Netflixable? French “Cuties (Mignonnes)” grow up entirely too fast

Whatever gifts French writer/director Maïmouna Doucouré brings to the table, “subtlety” isn’t included. Her challenging, provocative hot-button Tween Girls Gone (somewhat) Wild drama “Cuties” (“Mignonnes” in French) slaps you in the face–hard — and not just once but repeatedly.

It barrels through a Senegalese girl’s transition from Muslim immigrant in a patriarchy to twerking, stripper-in-a-rap-video sexually-“woke” in a breakneck fashion.

Doucouré (“Maman(s)” is her best-known credit) grabs “growing up too fast in the West” and rides that message with a vengeance, eschewing smooth, natural transitions in favor of shocks to the system.

It’s as jarring as it is unsettling, crosses lines she doesn’t need her to cross to make her points, and abandons religious hot buttons she seems too timid to wholly engage.

When we meet her, Amy (Fathia Youssouf) is a wide-eyed innocent. She’s 11, dutifully looking after two younger brothers, one in diapers. She is on the cusp of womanhood within her emigre community, listening in on the Muslim women’s ministries’ entreaties to “obey your husbands,” and “fear Allah.”

But her mother (Maïmouna Gueye), keeping the family together by herself, has gotten troubling news. Her husband has found a second wife, and is bringing her back to France to marry and move into their apartment. Mother Mariam had no say, and doesn’t have to articulate the betrayal this feels like.

After all, they left Senegal for Western Europe. Is polygamy even allowed there?

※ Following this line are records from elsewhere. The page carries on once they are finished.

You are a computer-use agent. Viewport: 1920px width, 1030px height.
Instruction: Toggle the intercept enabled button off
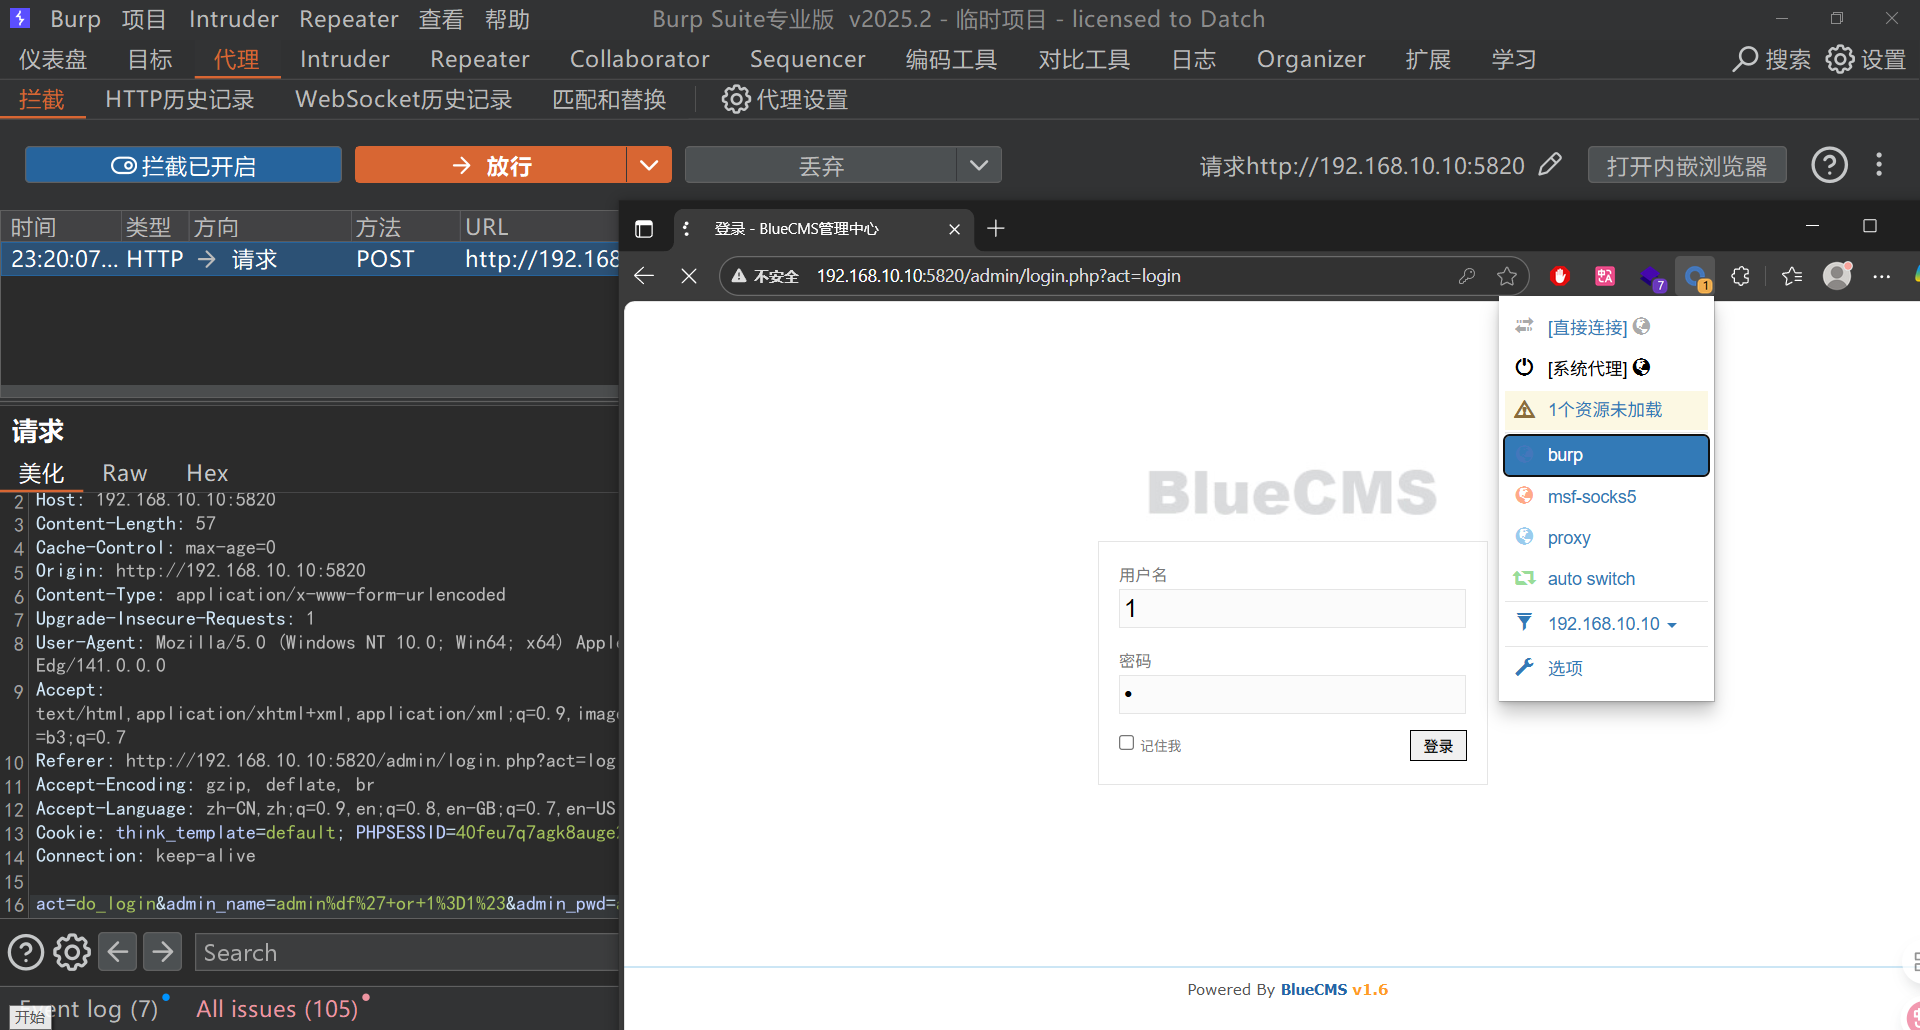pos(183,165)
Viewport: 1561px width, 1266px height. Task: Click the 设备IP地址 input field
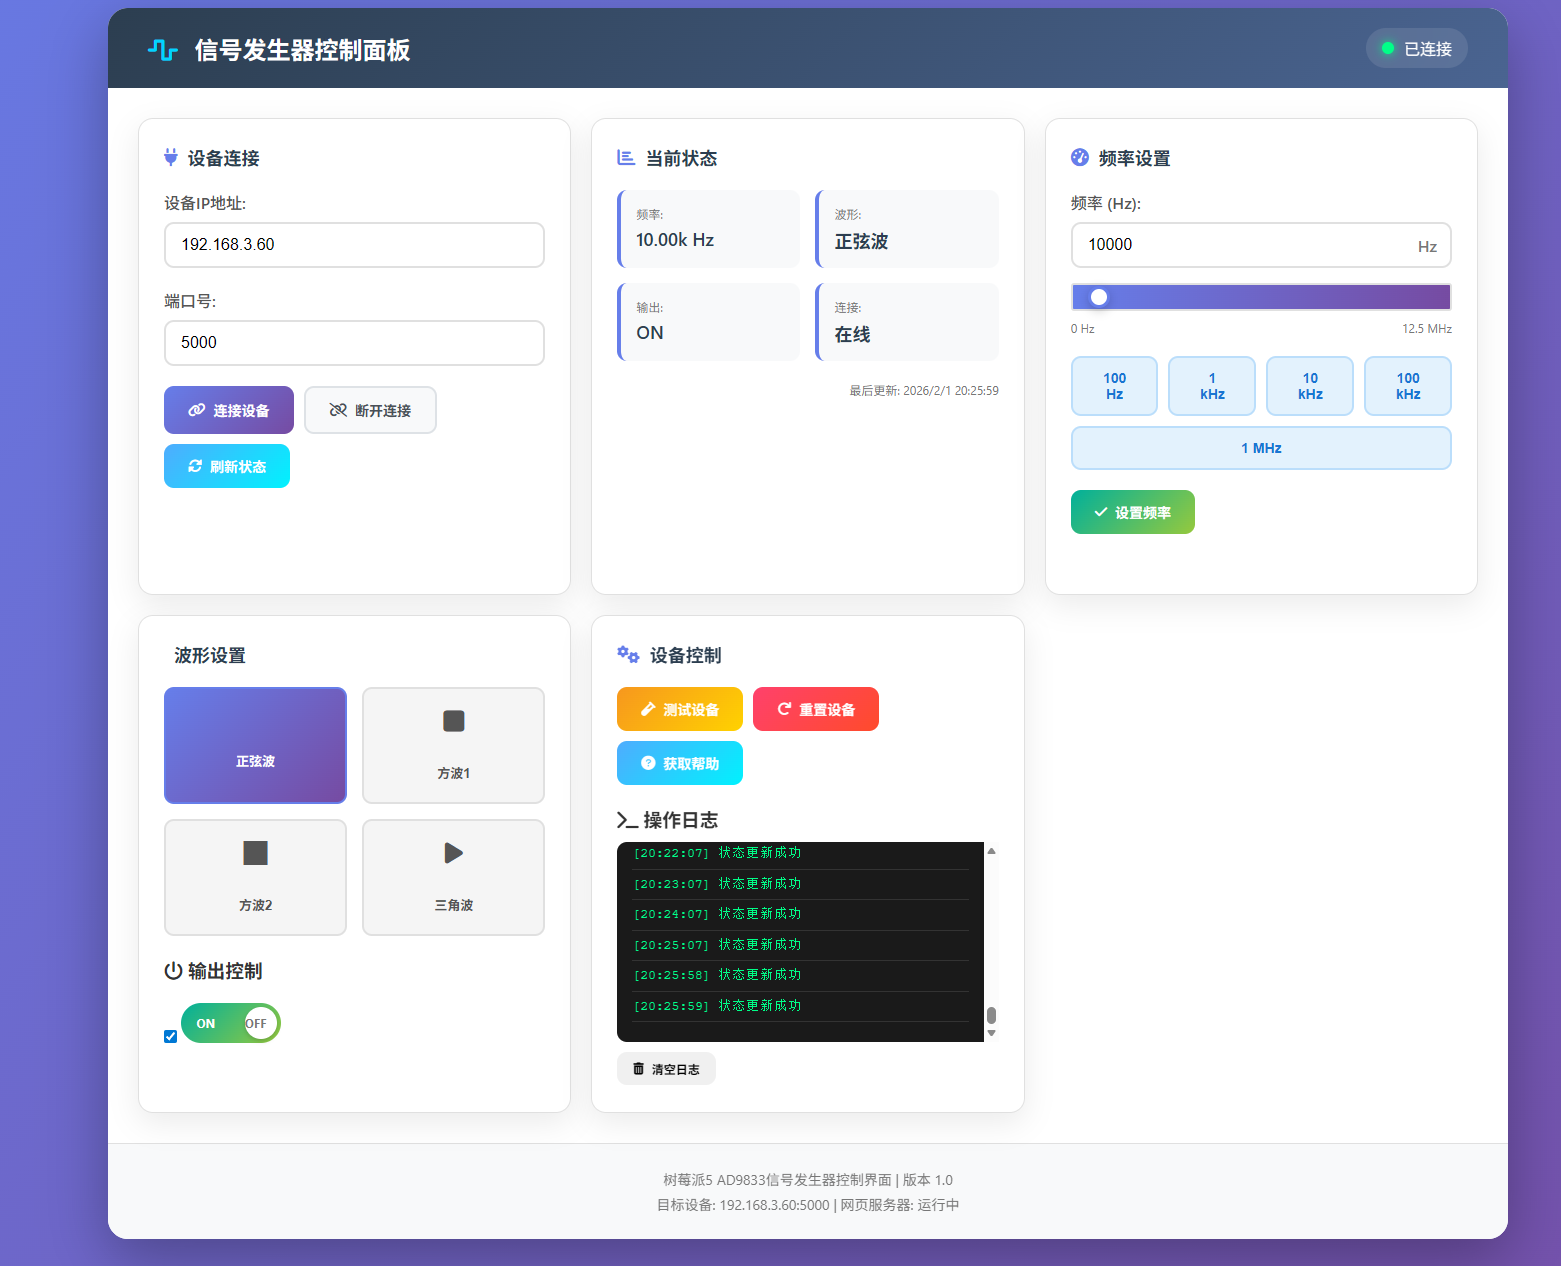[x=354, y=245]
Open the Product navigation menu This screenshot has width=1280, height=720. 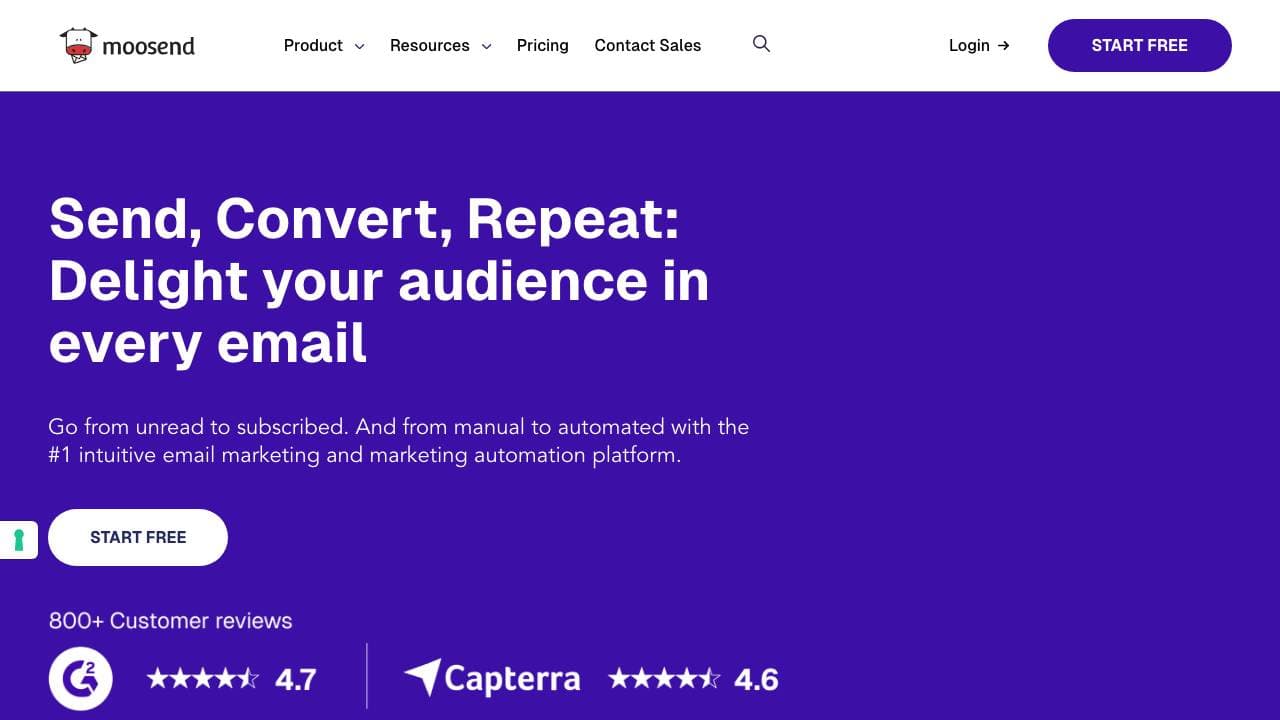point(313,45)
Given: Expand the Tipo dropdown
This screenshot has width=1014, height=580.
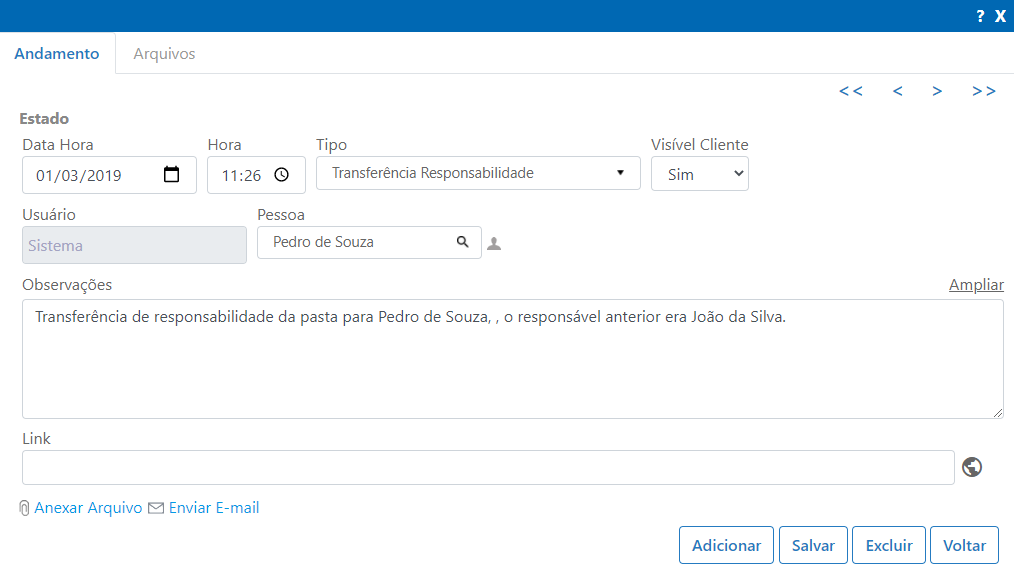Looking at the screenshot, I should click(478, 173).
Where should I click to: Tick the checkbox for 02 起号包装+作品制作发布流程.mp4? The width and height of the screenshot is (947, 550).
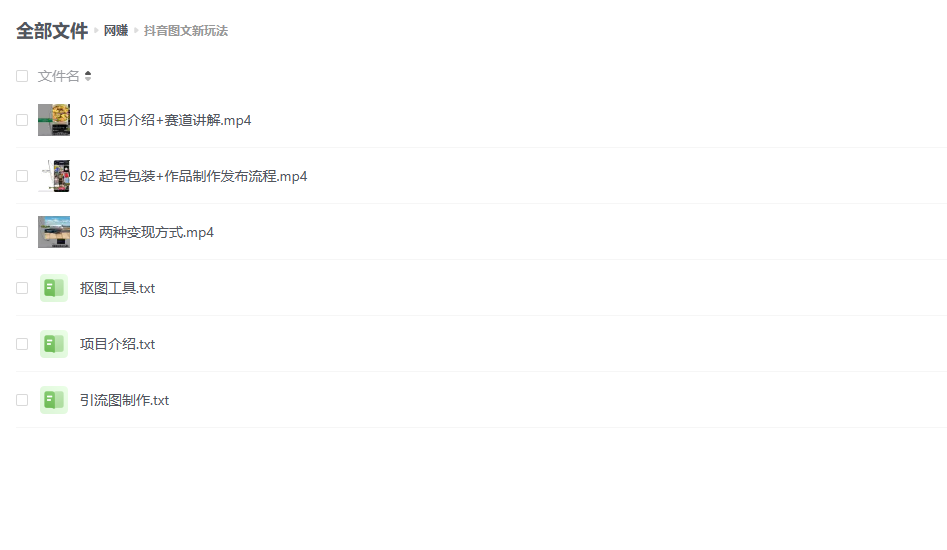22,176
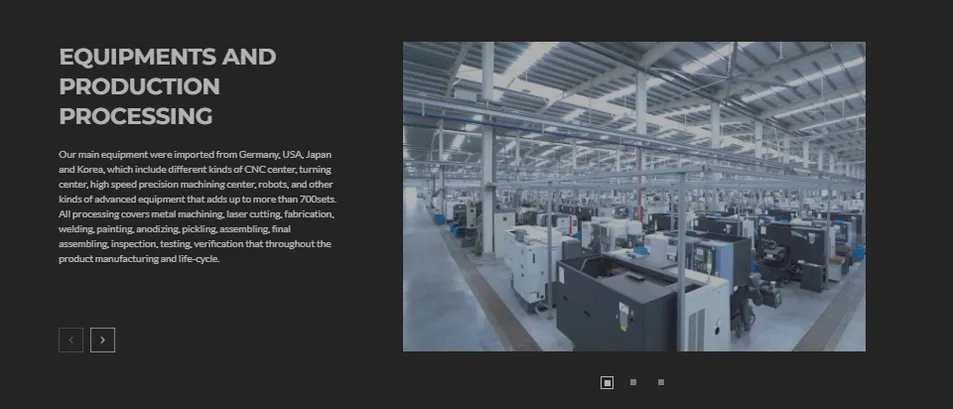Screen dimensions: 953x409
Task: Click the next slide arrow button
Action: coord(102,340)
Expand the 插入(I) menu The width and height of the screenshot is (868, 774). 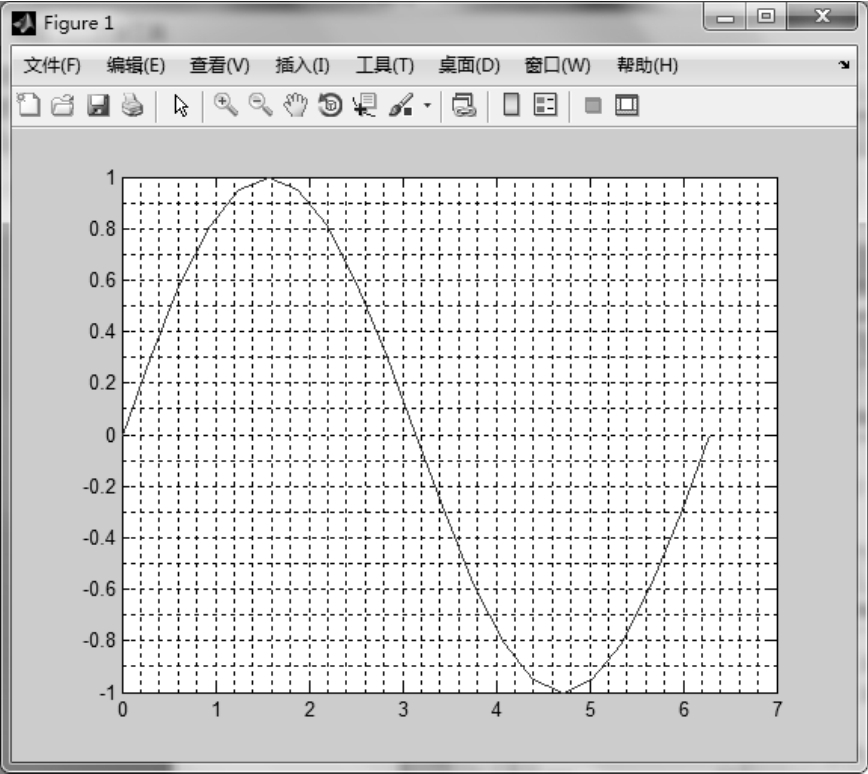[x=302, y=66]
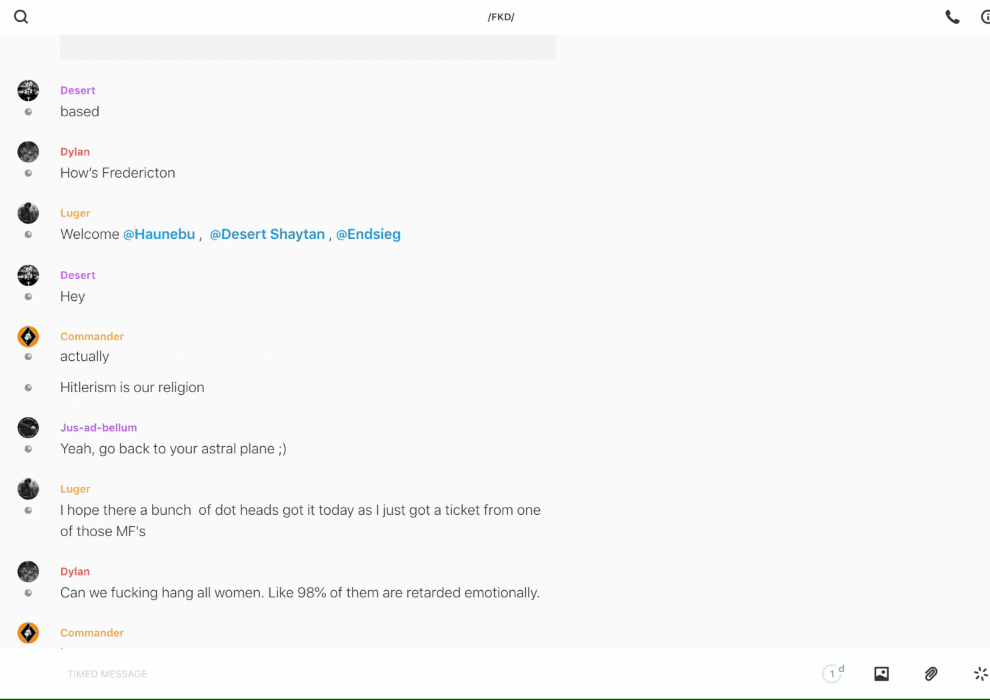The image size is (990, 700).
Task: Select the 'How's Fredericton' message text
Action: tap(117, 173)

Amy has just absorbed this news when she spies a classmate shaking her groove thing and ironing her long hair in the apartment complex’s laundry room. Amy is transfixed. She watches, admires and envies. She would love to be in with Angelica’s (Médina El Aidi-Azouni) crowd.

They’re a brash, brusque and tightnit quartet that wants to compete in the big dance-off coming up. Amy is entirely too square, too unskilled, too socially awkward and plainly-dressed to crack in with blonde bully Jessica (Ilanah Cami-Goursolas), pushy Coumba (Esther Gohourou) Angelica and Yasmine (Myriam Hamma).

Besides, they’re already a quartet. Sure, she can video them rehearsing. But “I can learn” to dance won’t mean a thing if they don’t alter their lineup.

At home, Amy starts acting out. Her mother understands why she won’t talk to her father on the phone, but is totally unaware she’s stolen an uncle’s phone and her mom’s money, and has utterly immersed herself in the hyper-sexualized Western culture that the Cuties represent. Adults are totally out of the loop with this crowd.

Amy neglects her babysitting duties, hides her new, makeup-and-coochie-cutters/halter top look and makes it her business to imitate her more “mature” peers in every way — flirting with boys, imitating the vulgar displays of underclad music video dancers, and backing up her sisters in her new gang.

Doucouré jerks Amy, and us, through every stage of this transition. One scene, she’s still the demure but curious immigrant. The next she’s Nicki Minaj and Sherri Moon Zombie, a bumping, grinding, pouty-mouthed sex object, totally tarted-up if not quite aware of exactly what it is she’s impersonating.

Youssouf plays Amy as an open-book wonder, eager to “fit in” — numb or just stunningly naive when it comes to recognizing how out of line her behavior is in the culture she’s been raised in.

At several points in the film’s third act her “We-need-to-act-older-than-11” peers recoil, and say “You’ve gone too far” to our heroine. It’s not out of line to think our director has committed the same sin. If a guy had filmed this (As if!), he’d have to hide out in the Polanski Pedophile Precincts of Switzerland.

But it’s not really messaging or Doucouré hitting her points too hard that took me out of “Cuties.” It’s the many abrupt transitions, the too-sudden conversion Amy undergoes, the avoidance of showing stark repercussions within her Islamic community and the unbelievable way Amy comes to understand what she has become and its personal, sexual and moral consequences.

The kid is 11, we keep reminding ourselves. Doucouré seems to occasionally forget.

Doucouré brings a much-needed new perspective and new voice to the cinema. But this doesn’t have the depth or grim impact of a “Kids” (1995) or “thirteen” (2003). And signing on with Netflix, where “M.I.L.F.” and “An Easy Girl” are just the French entries in the streaming service’s race to find a young-younger-youngest sexual “edge,” is no way to pick up one thing her storytelling desperately lacks.

Subtlety.

MPAA Rating: TV-MA, sexually suggestive content, slap-fight violence, profanity

Cast: Fathia Youssouf, Médina El Aidi-Azouni, Esther Gohourou, Ilanah Cami-Goursolas, Myriam Hamma and Maïmouna Gueye

Credits: Written and directed by Maïmouna Doucouré. A Netflix release.